The interest from the board was in having the perspective of a banker on the board. We’ve got some very successful business owners who have been engaged in the Productivity Alberta process and it’s another perspective to add to the board.

PA: As a banker, can you describe your relationship with productivity?
LS: I think the banks are very traditional in what they look for when a customer comes to the bank looking for credit. They typically go on the five Cs of credit: Character, capacity to repay, collateral, conditions and their capital. As you unpeel each of these productivity ties back into them.

When I put that banker hat on and think productivity and productivity improvement and what that means for small and midsize enterprises I look at what it can to reduce costs and increase revenue.

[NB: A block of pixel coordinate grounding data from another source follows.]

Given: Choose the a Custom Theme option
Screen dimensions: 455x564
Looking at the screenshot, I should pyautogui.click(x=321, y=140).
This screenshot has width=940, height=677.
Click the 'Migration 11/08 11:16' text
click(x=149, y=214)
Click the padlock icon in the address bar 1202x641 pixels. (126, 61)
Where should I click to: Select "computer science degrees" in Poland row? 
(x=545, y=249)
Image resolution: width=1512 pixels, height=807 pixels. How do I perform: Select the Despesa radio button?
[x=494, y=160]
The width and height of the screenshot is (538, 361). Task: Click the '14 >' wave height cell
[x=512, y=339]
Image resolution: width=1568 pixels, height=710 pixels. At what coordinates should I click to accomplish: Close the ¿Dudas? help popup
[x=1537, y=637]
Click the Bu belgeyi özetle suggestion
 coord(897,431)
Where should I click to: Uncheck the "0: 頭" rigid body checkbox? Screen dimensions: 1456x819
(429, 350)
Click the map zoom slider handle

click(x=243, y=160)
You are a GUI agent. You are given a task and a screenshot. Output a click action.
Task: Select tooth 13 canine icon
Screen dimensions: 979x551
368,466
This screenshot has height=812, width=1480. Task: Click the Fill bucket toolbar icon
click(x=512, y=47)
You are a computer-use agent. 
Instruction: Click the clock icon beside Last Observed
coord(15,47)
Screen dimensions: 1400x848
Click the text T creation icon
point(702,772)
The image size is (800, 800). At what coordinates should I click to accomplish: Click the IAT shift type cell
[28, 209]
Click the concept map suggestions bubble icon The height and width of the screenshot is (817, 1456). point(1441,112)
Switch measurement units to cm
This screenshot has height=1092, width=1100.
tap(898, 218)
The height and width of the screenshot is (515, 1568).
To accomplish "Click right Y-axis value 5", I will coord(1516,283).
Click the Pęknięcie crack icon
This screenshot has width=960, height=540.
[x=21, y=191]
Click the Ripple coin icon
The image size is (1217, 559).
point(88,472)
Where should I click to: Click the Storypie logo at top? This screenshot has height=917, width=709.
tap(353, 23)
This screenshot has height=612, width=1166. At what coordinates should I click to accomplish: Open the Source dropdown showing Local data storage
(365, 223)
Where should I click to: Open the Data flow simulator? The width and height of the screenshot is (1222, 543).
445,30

Having a customer who is aware of what it takes to raise the bar for their business is the customer that we love to have.

PA: What can bankers do to help Albertan companies improve their productivity?
LS: Business bankers are typically very engaged in understanding what their customers do and what their business is all about. Bankers should be aware of opportunities like Productivity Alberta, lean and process improvement and things that customers can do to enhance and improve their business. I think that’s just the value add that a business banker can bring to their customers by pointing those things out and bringing them to their attention.

PA: You’ve just recently been named the VP of Strategy at ATB. I understand part of your new job has a link to productivity
LS: Yes, it’s called the business process management team. They’re a relatively newly formed team within ATB and a big part of their mandate is to look for process efficiencies, consistency throughout the organization, simplify processes and look for opportunities that cross over the entire organization As a matter of fact, before I took over the group I believe the business process management team met with Productivity Alberta to discuss synergies.

PA: What are you most excited about being on the board of Productivity Alberta?
LS: I’m interested in the opportunity for Productivity Alberta to work with Alberta businesses. I want to see what the outcomes will be for the businesses of Alberta when they bring innovative solutions, process improvements and productivity enhancements into their businesses. It really raises the bar for Alberta business and when I think of all the ancillary benefits that come from having successful businesses in Alberta I get really excited about it.